For many observers – and indeed many who have worked with UK colleagues in progressing different business, societal and governmental projects – Britain has always been regarded as a very serious country, with a good sense of proportion, objectivity and national responsibility. Laws, rules – and changes to those rules – were always decided upon by sober, reflective and insightful debate. Brexit appears to have changed all that…….
Sadly, the divisive impact of Brexit is now likely to be felt again, in the UK local elections, which are forecast to represent a nadir for the Conservatives, with predictions of a 22% loss of seats (1,000 of 4,628), and Labour predicted to gain at least 300 of those. Never before have the Conservatives faced into such a voter backlash, as a result of the Brexit fiasco.
Brexit has essentially fostered a tri-partite philosophical debate: the Conservatives – split down the middle in exactly the same way as the country was, in the original referendum; the Brexit party (or: UKIP in disguise), and Labour. The Conservatives have foundered on the assumption that a 51:49 split in the original referendum was a “clear majority” and their assumption that they could “lead” the country to Brexit. This has simply facilitated starker and more deepy-rooted division, and an appreciation of the need for an inclusive, cross-party, unification platform has come far too late.
As Will Hutton in The Guardian put it :
“ The right of British politics is becoming an amalgam of strident English nationalism, nostalgic xenophobia and hyper-Thatcherism hiding behind the language of anti-Europeanism that seeks to legitimise those ugly values. The ageing Tory party, already hostage to thousands of ex-Ukip members who have recently joined it, is being pulled magnetically towards Farage’s Brexit party. Tory councillors and activists around the country say they will vote for it, with its promise of a no-deal hard Brexit and national “independence”, something so valuable, declares Farage, that if it means being poorer and internationally marginalised, so be it…”
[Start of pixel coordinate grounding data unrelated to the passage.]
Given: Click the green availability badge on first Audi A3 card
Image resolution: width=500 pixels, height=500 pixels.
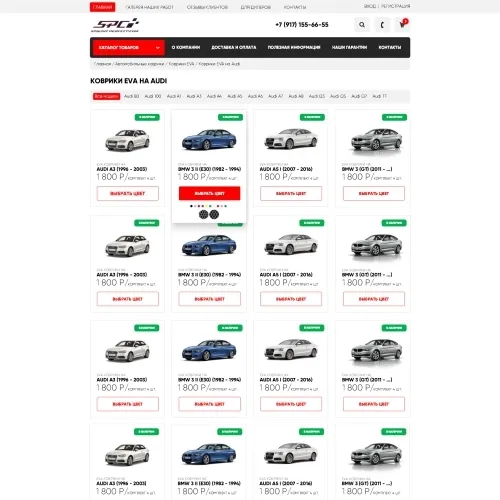Looking at the screenshot, I should pyautogui.click(x=147, y=117).
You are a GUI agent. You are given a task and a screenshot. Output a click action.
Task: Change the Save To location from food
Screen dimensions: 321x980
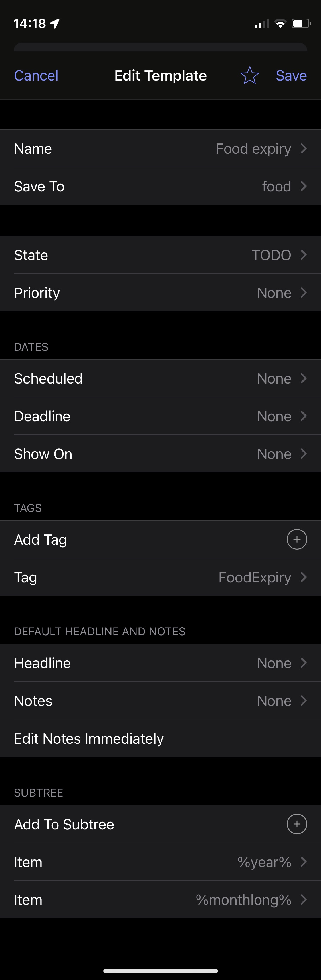(160, 186)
In any other political realm – where the right and centre-right were riven by such contentious debate – the Left should be “making hay” and rising to the top of the political spectrum….but this is not so in the UK. Labour is a party that is founded on the recognition and celebration of international interdependence in the pursuit of justice, solidarity and fighting climate change; tolerance of others and joy in diversity; commitment to equality and enfranchising workers – in other words, fundamentally pro-European – but whose leadership is in denial of this..or more precisely, prefers to remain ambiguous about it
And therein lies the paradox….
Commentators believe that if Labour does not adopt a more explicitly pro-European stance, its support will equally haemorrhage; it must be seen to be true to its beliefs and the emerging case of English nationalism has to be confronted full on. Ironically, many consider Labour’s 2017 general election manifesto to be a first draft of the kind of social programme that could address the grievances of so much of leave-voting Britain; but they equally believe that any such success could only be fully possible within the EU and its growth-enhancing trade relationships, underlining the need to assume a position embracing an interdependence of reform with remain.
What is indisputable, is that the results of these local elections in the UK will be very interesting, and will further impact the Brexit scenario !!